There is a strange issue I've found. During ssh login PAM initializtion take a very long (5-10 seconds) time on a absolutly free server!!! During system startup after starting last service everything stops on ~10 seconds and only after this I can see login invitation. This has affects SAMBA which use PAM to auth users, so the networking is slow  :Sad: 

A little experiment to understand that it is really PAM. I've started sshd -d to see what is going on. Why my authentification is so slow so

```

file-server root # sshd -d 

debug1: sshd version OpenSSH_3.7.1p2

debug1: read PEM private key done: type RSA

debug1: private host key: #0 type 1 RSA

debug1: read PEM private key done: type DSA

debug1: private host key: #1 type 2 DSA

socket: Address family not supported by protocol

debug1: Bind to port 22 on 0.0.0.0.

Server listening on 0.0.0.0 port 22.

debug1: Server will not fork when running in debugging mode.

```

At this point server is waiting for connections... then I'm trying to connect :

```

Connection from 172.16.0.1 port 32781

debug1: Client protocol version 2.0; client software version OpenSSH_3.7.1p2

debug1: match: OpenSSH_3.7.1p2 pat OpenSSH*

debug1: Enabling compatibility mode for protocol 2.0

debug1: Local version string SSH-2.0-OpenSSH_3.7.1p2

debug1: permanently_set_uid: 22/22

debug1: list_hostkey_types: ssh-rsa,ssh-dss

debug1: SSH2_MSG_KEXINIT sent

debug1: SSH2_MSG_KEXINIT received

debug1: kex: client->server aes128-cbc hmac-md5 none

debug1: kex: server->client aes128-cbc hmac-md5 none

debug1: SSH2_MSG_KEX_DH_GEX_REQUEST received

debug1: SSH2_MSG_KEX_DH_GEX_GROUP sent

debug1: expecting SSH2_MSG_KEX_DH_GEX_INIT

debug1: SSH2_MSG_KEX_DH_GEX_REPLY sent

debug1: SSH2_MSG_NEWKEYS sent

debug1: expecting SSH2_MSG_NEWKEYS

debug1: SSH2_MSG_NEWKEYS received

debug1: KEX done

debug1: userauth-request for user root service ssh-connection method none

debug1: attempt 0 failures 0

debug1: PAM: initializing for "root"

```

At this point process stops on ~10 seconds and with then with the next strings of text the password promt was show to me...

Please help me what is the problem.

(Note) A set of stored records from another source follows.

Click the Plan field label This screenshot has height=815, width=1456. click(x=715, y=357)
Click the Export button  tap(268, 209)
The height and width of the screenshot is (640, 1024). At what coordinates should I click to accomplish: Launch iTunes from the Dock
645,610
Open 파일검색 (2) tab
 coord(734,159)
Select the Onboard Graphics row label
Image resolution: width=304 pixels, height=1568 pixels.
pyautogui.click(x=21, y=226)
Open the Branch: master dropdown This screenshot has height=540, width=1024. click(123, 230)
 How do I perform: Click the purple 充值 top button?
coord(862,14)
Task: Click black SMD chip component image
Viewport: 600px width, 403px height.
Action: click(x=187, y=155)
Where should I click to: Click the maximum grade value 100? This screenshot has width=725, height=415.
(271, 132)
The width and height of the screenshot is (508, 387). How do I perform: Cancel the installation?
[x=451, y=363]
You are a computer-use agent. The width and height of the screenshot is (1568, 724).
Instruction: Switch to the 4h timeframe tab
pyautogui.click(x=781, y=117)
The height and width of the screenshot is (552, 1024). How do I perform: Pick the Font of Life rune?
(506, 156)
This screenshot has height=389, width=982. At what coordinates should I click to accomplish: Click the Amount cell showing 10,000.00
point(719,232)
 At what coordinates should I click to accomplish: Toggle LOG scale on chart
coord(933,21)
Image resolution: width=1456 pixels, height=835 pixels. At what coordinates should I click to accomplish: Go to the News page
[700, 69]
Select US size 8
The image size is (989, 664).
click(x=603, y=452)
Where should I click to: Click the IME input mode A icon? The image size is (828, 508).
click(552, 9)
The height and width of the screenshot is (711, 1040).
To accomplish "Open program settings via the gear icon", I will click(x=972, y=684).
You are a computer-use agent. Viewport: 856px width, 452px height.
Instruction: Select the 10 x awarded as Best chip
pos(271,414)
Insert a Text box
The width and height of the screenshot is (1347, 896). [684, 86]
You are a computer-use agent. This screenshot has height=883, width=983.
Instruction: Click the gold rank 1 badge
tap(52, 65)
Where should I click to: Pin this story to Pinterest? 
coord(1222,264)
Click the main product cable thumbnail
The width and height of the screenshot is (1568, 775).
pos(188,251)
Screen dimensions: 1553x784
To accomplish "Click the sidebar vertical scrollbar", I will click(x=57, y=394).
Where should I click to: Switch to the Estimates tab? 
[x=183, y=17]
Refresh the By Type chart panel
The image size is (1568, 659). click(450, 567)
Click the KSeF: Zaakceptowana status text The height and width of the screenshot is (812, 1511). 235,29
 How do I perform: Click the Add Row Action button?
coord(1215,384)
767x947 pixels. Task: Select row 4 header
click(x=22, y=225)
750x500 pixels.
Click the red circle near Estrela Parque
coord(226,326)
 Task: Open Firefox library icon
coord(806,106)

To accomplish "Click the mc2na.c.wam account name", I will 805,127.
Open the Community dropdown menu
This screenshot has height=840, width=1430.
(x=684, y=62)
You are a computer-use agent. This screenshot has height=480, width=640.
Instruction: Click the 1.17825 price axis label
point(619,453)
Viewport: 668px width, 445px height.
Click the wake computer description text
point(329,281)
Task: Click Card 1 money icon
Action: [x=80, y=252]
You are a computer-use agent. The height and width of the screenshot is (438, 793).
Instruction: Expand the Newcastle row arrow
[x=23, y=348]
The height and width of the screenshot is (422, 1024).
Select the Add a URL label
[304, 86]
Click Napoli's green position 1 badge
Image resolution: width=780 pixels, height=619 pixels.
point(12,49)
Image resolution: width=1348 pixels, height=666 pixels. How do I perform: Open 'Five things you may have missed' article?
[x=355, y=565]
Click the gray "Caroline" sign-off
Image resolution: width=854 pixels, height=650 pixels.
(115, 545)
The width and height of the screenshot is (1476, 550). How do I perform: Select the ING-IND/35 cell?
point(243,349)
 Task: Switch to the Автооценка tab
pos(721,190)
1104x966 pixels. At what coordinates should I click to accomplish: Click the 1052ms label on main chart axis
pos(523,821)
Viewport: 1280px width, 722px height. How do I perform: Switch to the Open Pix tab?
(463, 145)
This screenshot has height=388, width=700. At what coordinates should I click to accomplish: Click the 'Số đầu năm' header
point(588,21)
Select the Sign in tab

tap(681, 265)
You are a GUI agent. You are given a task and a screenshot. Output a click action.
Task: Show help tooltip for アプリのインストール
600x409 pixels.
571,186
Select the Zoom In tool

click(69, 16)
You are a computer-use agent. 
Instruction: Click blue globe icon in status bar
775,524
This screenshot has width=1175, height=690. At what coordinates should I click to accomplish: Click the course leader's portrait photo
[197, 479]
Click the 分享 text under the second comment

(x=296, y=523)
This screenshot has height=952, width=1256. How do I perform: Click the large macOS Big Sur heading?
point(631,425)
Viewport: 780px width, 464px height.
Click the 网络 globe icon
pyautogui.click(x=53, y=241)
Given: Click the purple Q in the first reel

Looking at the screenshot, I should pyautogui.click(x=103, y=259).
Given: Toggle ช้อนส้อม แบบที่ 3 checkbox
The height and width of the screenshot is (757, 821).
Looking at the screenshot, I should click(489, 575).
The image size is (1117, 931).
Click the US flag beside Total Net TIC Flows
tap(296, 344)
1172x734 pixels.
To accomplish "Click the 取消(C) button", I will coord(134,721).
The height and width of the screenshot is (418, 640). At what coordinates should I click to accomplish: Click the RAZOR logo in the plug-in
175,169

How to speedup PAM?

The useser in the local network are very frustrating with SAMBA that is also affected...

Searching forum gives me nothing...

----------

## ova

Hey.

Searching bug's on gentoo.org gives no result. But I need to solve this problem. I don't want to chage distribution, as I really like gentoo, but in a week I will be forced to... :Sad: 

----------